When mapd can support "update table from another"


#1

i check the doc :
UPDATE
[ WITH [ RECURSIVE ] with_query [, …] ]
UPDATE [ ONLY ] table_name [ * ] [ [ AS ] alias ]
SET { column_name = { expression | DEFAULT } |
( column_name [, …] ) = [ ROW ] ( { expression | DEFAULT } [, …] ) |
( column_name [, …] ) = ( sub-SELECT )
} [, …]
[ FROM from_list ]
[ WHERE condition | WHERE CURRENT OF cursor_name ]
[ RETURNING * | output_expression [ [ AS ] output_name ] [, …] ]

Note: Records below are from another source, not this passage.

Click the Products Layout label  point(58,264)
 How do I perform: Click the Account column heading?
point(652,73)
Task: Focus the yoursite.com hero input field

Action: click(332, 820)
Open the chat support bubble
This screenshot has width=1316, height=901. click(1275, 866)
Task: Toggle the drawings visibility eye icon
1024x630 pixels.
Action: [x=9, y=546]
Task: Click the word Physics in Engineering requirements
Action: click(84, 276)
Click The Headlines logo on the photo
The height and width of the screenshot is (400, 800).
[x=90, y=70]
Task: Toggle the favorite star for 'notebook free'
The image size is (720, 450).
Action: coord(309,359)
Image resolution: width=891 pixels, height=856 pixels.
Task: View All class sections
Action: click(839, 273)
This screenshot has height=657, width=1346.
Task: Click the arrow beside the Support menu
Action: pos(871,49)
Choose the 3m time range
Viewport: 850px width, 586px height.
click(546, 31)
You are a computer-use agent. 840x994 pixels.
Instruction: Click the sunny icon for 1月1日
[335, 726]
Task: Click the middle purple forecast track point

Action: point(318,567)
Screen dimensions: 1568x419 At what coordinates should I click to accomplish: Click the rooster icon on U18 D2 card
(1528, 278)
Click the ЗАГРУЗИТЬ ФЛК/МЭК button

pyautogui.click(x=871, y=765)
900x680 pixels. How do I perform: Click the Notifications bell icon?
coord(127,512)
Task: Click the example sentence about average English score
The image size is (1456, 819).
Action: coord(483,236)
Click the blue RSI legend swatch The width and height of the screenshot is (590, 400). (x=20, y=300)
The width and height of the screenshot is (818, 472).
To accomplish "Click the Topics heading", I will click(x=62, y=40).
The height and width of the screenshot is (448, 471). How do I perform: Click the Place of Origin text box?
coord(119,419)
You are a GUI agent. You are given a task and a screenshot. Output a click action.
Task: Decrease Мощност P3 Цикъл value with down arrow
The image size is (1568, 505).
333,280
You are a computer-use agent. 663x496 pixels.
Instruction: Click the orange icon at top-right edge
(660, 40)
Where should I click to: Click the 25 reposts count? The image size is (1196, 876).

but I try update t1 set f1 = t2.f1 from t2 where f1.f1 = t2.f1, it is exception,


#2

Obviously, the doc is wrong because actually, you can’t use correlated subqueries on DML operations, so you can use data coming from a query, but you can use subqueries just as a filter

You can use a query on CTAS.


#3

do you have a schedule to support this ?


#4

UPVOTE - This should be a huge priority.

I concur that the (sub-select) in the documentation is clearly wrong.
Sub-selects generally seem to be widely failing. I’m often blocked by the inability to do a simple sub select statement.

I need to update data on a regular basis and it seems my only real option currently is to maintain a SQL server elsewhere to get my job done and then recreate my tables in MAPD. And then I get the joy of recreating all the Dashboards built on that data because there is an unusually strict relationship there.

Stop the rant.
My question is does anyone have a strategy to work-around this odd shortcoming? Have you found success in a periodic (weekly or bi-weekly) changing data scenario. (different from just adding new data)


#5

Hey @davidrubert , with regards to this question:

My question is does anyone have a strategy to work-around this odd shortcoming? Have you found success in a periodic (weekly or bi-weekly) changing data scenario. (different from just adding new data)

It won’t work for all cases, but in many cases you can use the COPY command to export a SELECT query to a file, and then use COPY to import the exported file to the table that needs to have the data updated, then delete the duplicate rows. (And no it’s not ideal, but it’s a workaround in some cases, and may obviate the need for the separate SQL server)

eg.
DELETE FROM mytable WHERE rowid NOT IN (SELECT MAX(rowid) FROM mytable GROUP BY myuniqueid);

HTH


#6

Good suggestions there. I have a couple key fields that could provide reliable enough reference for an approach that creates “duplicates” but then delete the correct/older dup.

Thanks


#7

BTW @davidrubert just clarifying that rowid in the query above is a built-in OmniSci unique id contained in all tables, so as long as you have a single column you can aggregate (myuniqueid in the example) the query should work for you.